--- Work instruction ---
From the line that contains "Click the Place of birth field" to the final line of the entries, return every line exactly and leave out all others.

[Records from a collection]
-------
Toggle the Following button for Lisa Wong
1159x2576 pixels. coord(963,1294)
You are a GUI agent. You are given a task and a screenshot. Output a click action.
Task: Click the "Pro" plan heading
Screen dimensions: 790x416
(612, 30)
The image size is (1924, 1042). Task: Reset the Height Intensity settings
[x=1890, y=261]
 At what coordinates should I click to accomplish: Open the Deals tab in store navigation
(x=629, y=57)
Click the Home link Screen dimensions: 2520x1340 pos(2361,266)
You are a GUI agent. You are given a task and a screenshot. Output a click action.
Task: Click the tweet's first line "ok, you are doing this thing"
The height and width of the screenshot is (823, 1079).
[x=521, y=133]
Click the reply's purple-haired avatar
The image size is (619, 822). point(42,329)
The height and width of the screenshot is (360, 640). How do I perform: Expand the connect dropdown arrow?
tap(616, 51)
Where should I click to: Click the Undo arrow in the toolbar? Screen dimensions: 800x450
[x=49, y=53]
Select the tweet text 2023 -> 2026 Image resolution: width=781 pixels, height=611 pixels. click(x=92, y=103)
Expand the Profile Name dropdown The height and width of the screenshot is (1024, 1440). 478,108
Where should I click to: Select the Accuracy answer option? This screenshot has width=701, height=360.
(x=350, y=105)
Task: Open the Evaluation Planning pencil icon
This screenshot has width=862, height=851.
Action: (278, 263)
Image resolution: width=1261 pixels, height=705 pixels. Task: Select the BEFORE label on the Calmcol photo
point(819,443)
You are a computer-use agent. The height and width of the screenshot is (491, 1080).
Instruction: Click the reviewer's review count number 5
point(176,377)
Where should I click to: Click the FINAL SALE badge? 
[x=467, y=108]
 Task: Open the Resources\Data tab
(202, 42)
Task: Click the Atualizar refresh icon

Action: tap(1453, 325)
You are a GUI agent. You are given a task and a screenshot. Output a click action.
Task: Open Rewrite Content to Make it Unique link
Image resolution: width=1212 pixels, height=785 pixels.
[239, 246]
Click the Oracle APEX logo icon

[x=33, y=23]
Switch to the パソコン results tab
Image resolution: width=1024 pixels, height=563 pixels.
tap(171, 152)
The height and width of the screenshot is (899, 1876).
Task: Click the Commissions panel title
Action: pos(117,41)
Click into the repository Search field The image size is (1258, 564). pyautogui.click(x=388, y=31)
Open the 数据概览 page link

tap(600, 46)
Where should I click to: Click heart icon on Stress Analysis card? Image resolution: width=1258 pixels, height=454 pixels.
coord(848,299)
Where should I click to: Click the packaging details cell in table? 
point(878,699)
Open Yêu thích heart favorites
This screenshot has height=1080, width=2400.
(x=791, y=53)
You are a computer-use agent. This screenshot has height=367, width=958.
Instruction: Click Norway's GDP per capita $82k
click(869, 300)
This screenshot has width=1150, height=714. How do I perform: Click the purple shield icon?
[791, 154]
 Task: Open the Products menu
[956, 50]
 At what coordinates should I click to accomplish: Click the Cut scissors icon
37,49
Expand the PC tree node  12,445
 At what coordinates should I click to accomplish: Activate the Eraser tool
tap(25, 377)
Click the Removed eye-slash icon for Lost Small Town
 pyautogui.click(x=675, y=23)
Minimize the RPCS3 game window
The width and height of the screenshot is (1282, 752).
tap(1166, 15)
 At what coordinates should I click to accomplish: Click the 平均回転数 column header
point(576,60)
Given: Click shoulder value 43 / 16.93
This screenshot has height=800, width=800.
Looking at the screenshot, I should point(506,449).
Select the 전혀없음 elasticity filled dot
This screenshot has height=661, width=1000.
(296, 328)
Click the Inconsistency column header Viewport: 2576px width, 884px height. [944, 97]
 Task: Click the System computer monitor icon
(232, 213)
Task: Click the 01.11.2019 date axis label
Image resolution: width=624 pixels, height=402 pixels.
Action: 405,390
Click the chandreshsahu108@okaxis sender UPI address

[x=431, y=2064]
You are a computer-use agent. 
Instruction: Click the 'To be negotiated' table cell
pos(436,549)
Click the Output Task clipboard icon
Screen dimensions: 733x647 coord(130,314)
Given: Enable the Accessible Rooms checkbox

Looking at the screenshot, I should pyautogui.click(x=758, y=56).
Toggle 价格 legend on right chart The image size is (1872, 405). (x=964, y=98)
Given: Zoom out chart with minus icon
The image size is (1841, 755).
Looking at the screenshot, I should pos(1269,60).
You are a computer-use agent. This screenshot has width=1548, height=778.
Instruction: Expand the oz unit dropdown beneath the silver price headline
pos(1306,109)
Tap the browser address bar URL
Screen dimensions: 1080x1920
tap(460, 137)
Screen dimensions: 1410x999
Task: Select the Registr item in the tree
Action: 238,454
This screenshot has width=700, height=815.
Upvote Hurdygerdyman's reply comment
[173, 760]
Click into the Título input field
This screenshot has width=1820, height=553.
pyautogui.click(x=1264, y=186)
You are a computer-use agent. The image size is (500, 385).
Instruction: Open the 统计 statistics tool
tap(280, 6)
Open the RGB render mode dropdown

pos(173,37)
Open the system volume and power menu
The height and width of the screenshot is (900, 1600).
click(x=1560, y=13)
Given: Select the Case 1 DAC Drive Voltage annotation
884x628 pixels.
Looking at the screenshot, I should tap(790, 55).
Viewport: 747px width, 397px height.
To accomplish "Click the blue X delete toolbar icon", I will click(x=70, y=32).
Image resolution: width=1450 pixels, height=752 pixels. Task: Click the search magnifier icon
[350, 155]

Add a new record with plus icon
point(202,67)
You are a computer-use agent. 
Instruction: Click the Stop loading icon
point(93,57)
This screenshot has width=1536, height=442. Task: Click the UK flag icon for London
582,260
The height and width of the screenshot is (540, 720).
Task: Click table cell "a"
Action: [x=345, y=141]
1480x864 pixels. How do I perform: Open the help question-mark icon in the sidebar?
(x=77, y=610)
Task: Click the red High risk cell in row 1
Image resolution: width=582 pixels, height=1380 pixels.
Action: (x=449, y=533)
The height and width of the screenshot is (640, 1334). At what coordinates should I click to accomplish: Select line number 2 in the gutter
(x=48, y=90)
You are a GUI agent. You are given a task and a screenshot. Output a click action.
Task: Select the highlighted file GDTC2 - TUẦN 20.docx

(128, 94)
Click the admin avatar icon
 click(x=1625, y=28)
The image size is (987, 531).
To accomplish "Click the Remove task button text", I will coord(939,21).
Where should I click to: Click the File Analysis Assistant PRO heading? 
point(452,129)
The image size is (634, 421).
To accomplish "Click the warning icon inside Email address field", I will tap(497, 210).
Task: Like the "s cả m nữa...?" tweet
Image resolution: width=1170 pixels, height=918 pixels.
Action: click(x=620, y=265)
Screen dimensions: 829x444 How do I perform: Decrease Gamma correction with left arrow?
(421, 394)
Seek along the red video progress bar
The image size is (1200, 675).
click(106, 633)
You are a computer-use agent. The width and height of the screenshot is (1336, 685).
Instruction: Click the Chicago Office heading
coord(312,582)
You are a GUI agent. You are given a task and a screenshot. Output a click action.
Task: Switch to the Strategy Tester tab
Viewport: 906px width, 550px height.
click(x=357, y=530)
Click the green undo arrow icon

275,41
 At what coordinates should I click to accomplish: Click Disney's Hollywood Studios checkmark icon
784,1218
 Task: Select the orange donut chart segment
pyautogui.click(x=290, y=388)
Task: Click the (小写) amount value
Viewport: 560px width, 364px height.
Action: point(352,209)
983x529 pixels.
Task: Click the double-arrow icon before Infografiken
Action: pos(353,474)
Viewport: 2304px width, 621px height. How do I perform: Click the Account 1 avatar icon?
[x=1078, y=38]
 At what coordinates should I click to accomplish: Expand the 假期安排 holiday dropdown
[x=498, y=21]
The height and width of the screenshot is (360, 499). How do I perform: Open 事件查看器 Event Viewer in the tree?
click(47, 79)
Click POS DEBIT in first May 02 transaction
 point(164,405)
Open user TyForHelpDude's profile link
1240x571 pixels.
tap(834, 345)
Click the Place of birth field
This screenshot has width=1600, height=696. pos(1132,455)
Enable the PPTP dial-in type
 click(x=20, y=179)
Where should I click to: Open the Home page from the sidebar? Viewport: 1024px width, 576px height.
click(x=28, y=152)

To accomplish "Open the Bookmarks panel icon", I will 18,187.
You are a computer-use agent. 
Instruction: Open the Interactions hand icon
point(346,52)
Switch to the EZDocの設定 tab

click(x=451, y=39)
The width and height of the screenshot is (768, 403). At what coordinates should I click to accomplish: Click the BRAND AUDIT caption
-------
--- Solution to the problem ---
Click the Place of birth field
This screenshot has width=1600, height=696. pos(1132,455)
Enable the PPTP dial-in type
 click(x=20, y=179)
Where should I click to: Open the Home page from the sidebar? Viewport: 1024px width, 576px height.
click(x=28, y=152)

To accomplish "Open the Bookmarks panel icon", I will 18,187.
You are a computer-use agent. 
Instruction: Open the Interactions hand icon
point(346,52)
Switch to the EZDocの設定 tab

click(x=451, y=39)
The width and height of the screenshot is (768, 403). At what coordinates should I click to accomplish: Click the BRAND AUDIT caption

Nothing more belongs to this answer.